Yo le hacía caso a pies juntillas al maestro Ricardo Senabre
Lo cual que es domingo y como todos los domingos lo dedico a calzar el uniforme pertinente (pijama y baturrín de felpa), a picotear en El Nostre de papel y en todos los periódicos digitales que puedo y a tocarme el nardo con no poco regodeo e indolencia, que para eso es domingo y la semana se viene encima y ya habrá tiempo para oficiar de esforzado Sísifo. Amén.
En El Nostre leo con avidez un reportaje de Rafa Cerdá sobre una alcoyana experta en Miguel Ángel y en la Capilla Sixtina, María Ángeles Vitoria. Otro de Marta Rosella sobre el homenaje a Paco de Lucía en El Principal. Jazz y flamenco. Brillo de saxos y el potro desbocado de las guitarras. Y en este plan. De esto va el truño que les endoso hoy, de la versatilidad de este pueblo que lo mismo inventa el mocho con palo, que le palpa los higadillos al Renacimiento o que junta Nueva Orleans con la Bahía de Cádiz.
Sigo dándole curso a la liviandad dominical y me engolfo en la prensa virtual. La lectura sobre una pantalla viene a ser inodora e insípida, que no hace falta chuparse el dedo para pasar página, pero es gratis. En uno de esos diarios leo con tristeza que Ricardo Senabre ha muerto. Ricardo Senabre se fue a Salamanca, mi tierra de nación (y el cortijo de Unamuno y algún que otro cráneo privilegiado del 98), a merendarse a Ortega y Gasset, esa enciclopedia con sombrero de ala estrecha. Ricardo Senabre, filólogo y crítico literario, bebía en las fuentes de la Escuela de Filología Española, cuyo “primer tro” era nada menos que D. Marcelino Menéndez Pidal e iba de la mano de tan egregios coleguitas como Rafael Lapesa, Dámaso Alonso o su maestro, Fernando Lázaro Carreter.

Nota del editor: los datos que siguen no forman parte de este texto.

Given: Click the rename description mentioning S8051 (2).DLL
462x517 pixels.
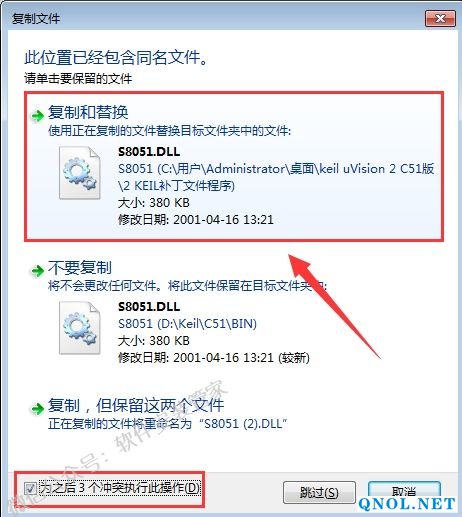Looking at the screenshot, I should click(167, 424).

Nada más.
Hace ya muchos años, cuando me di cuenta de que el rollo éste de juntar palabras y jugar a los dados con los adjetivos molaba mazo, empecé a coleccionar “El Cultural” del ABC que compraba todos los sábados y, poco a poco y año a año, me fui haciendo con un compendio de todo lo que se coció en el artisteo patrio desde finales de los ochenta hasta principios del dos mil, donde tuve que dejarlo estar por mor de espacio. En ese cuadernillo hacía mangas y capirotes con la crítica literaria, Ricardo Senabre. Para mí empezó pronto a ser un mito. Ya podían llenarse las librerías de novedades, ya podía el mercado empecinarse en vender a los grandes o a los no tan grades a bombo y platillo, que si don Ricardo decía que aquello era una boñiga pinchada en un palo, yo le hacía caso a pies juntillas. Y una sutileza que desarmaba, y una elegantísima prosa y un cerebro fuera de lo común. Ricardo Senabre, después de hacer parada y fonda en universidades como la de Salamanca o la de Extremadura, murió el jueves pasado en Alicante, muy cerca del pueblo donde nació: Alcoy. Este es el dato que me dejó todo el domingo con la sonrisa bobalicona y con las ganas de escribir este artículo. ¡Ricardo Senabre era alcoyano, tú!
Alcoy, lo tengo dicho en más de una ocasión, es la caja de Pandora solo que atesora bondades en lugar de maldades y de sorpresas que uno, forastero alcoyanizado donde los haya, va destapando poco a poco, para no atragantarse, para asimilarlas con sosiego.